#### [SHORT EXERCISE]
Please copy the asteroid mining passage from "Asteroid Spectral Types" up to and including "here they are.", swapping each "space weathering" for "surface weathering".

#### [SUPPLIED PASSAGE]

Astronauts visiting a Near Earth Asteroid. Image credit: NASA

For near-term mining in space, we can mine the Moon or we can mine Near Earth Asteroids (NEAs).  This series of posts discusses asteroids.  What type of asteroid is best for space mining?  As we saw previously, asteroids can be completely different from one another in their composition because of the different ways they formed.  Some came from undifferentiated (“primitive”) bodies while others came from protoplanets big enough to differentiate.  That is, they were big enough to melt and separate into metal, heavier minerals, and lighter minerals forming a core, mantle, and crust.  Among the basic types of asteroids there are many, many subcategories.  Much of what we know about asteroids comes from studying meteorites that have fallen onto the Earth.  These do not give us a complete sampling of all the asteroids, so for those we cannot physically reach yet we must learn what we can with telescopes.  Therefore, they are classified according to the pattern of how they absorb and reflect light (what we can see in the telescope), their spectrum.  That tells how much sunlight is reflected by an asteroid at each wavelength of the light.

Asteroid Spectral Types

Just like the classification of meteorites found on the Earth, the classification of asteroids has several major categories and many subcategories.  Research is still ongoing to understand asteroids and so there are competing classification systems.

Understanding the asteroid spectra is complicated by something that occurs in space known as space weathering.  That is, solar wind wears material off the asteroid, and foreign material accumulates by gravity onto the asteroid, changing the appearance of its outer surface.  Fortunately we have been making progress in understanding how space weathering changes the spectra, so we are getting better at subtracting out these effects.

There is no need to go into too much detail.  We need to know only a few main points for mining the asteroids and they are pretty straight-forward.  So here they are.

Asteroid Types for Space Mining
Spectral Type Similar to What Meteorite Type Resources Purpose
Type C carbonaceous chondrite water + metal + organic compounds rocket propellants and other consumables for space missions + metal for 3D printing of hardware to use in space + making rubber or plastic or methane for rocket fuel or CO2 for plants
Type S LL chondrite platinum group metals sell on Earth for use on Earth
Type M iron meteorite metals including platinum group metals manufacturing large hardware items in space for colonization or larger missions and/or for sale on Earth

C Type

This class include asteroids that look dark through a telescope and have spectra indicating they are composed of carbon compounds.  They are therefore called carbonaceous asteroids and are believed to be made of the same sort of material as the carbonaceous chondrite meteorites.  The dwarf planet Ceres has a spectrum like a carbonaceous asteroid (at least on its surface).  C Type accounts for about 75% of all asteroids.  They formed in the outer portions of the asteroid belt closer to the frost line where it was cooler so carbon compounds could condense.  They also contain hydrated minerals so we can get lots of water out of them.  Some estimates are that we can get over 20% of the mass of the asteroid out in the form of water.  Since chondrites are undifferentiated they also contain primitive metals, sometimes as much as 40% by mass.  These would be extremely good asteroids to mine, having water, metals, and carbon compounds, all three in one.  Because they are dark, they are rather hard to find.

#### [INFORMATION PROVIDED]
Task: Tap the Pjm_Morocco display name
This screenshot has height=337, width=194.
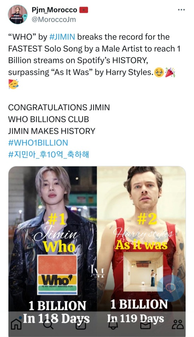Action: [x=54, y=10]
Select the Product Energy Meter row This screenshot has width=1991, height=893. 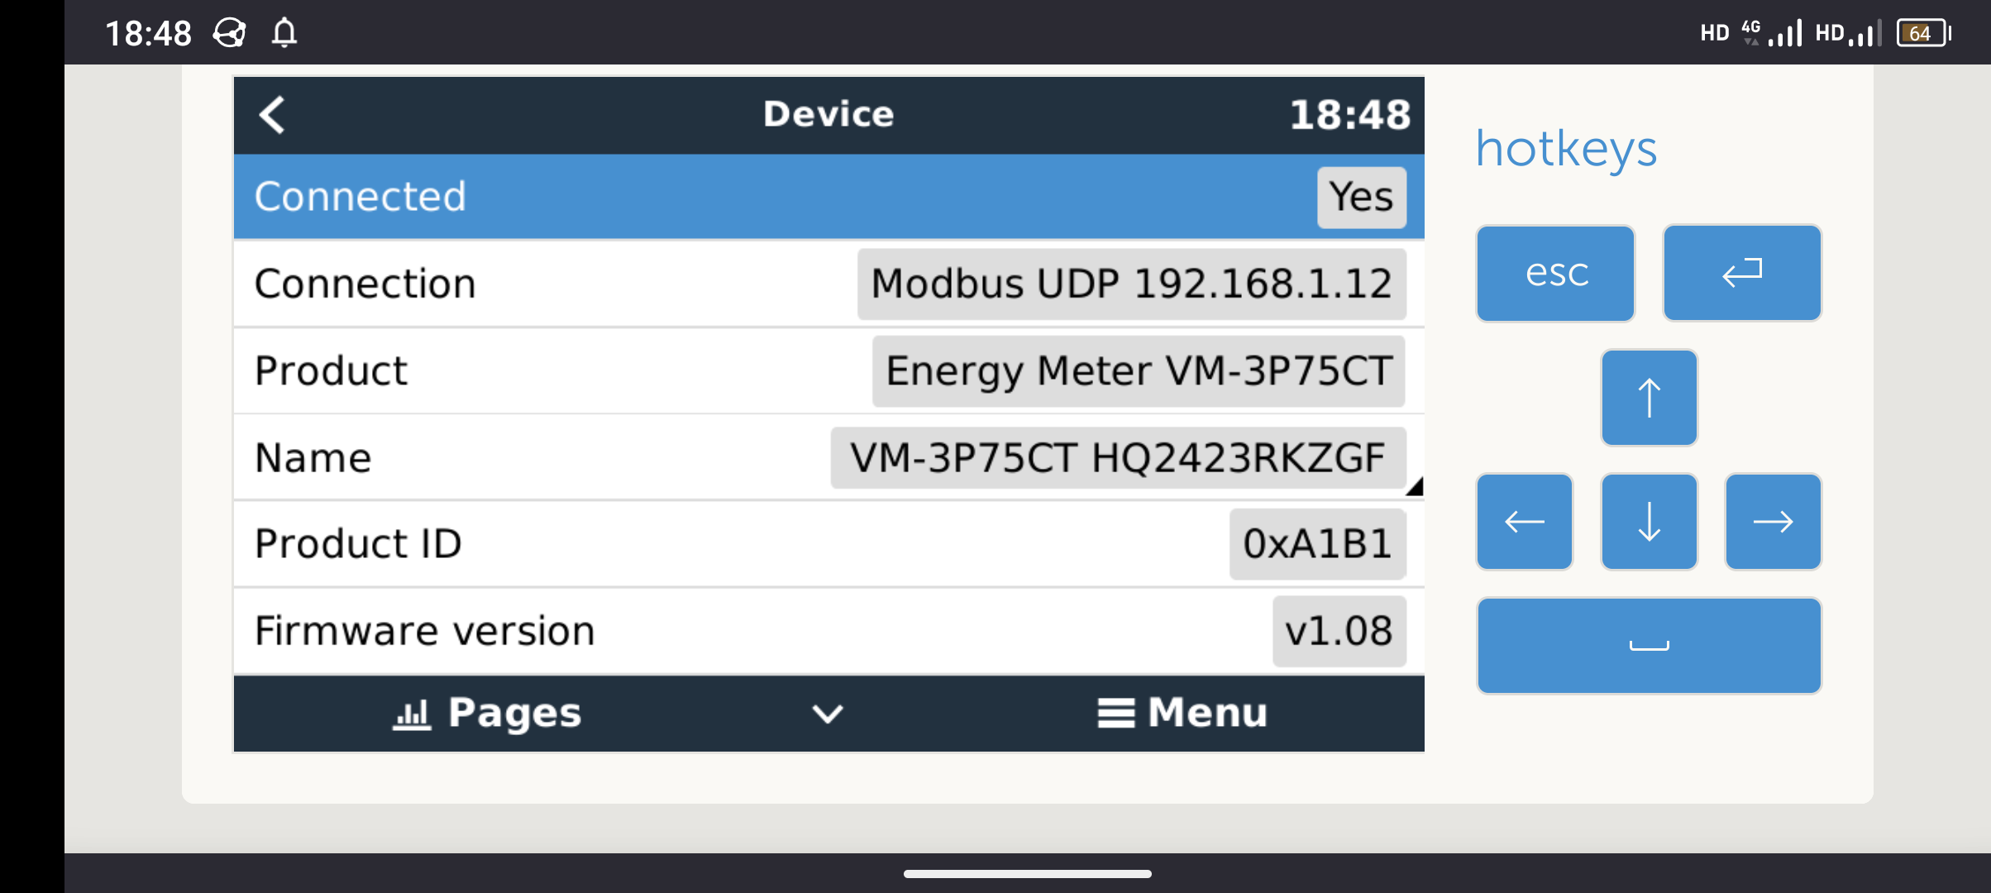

#### [WRITTEN REPLY]
Asteroid Spectral Types

Just like the classification of meteorites found on the Earth, the classification of asteroids has several major categories and many subcategories.  Research is still ongoing to understand asteroids and so there are competing classification systems.

Understanding the asteroid spectra is complicated by something that occurs in space known as surface weathering.  That is, solar wind wears material off the asteroid, and foreign material accumulates by gravity onto the asteroid, changing the appearance of its outer surface.  Fortunately we have been making progress in understanding how surface weathering changes the spectra, so we are getting better at subtracting out these effects.

There is no need to go into too much detail.  We need to know only a few main points for mining the asteroids and they are pretty straight-forward.  So here they are.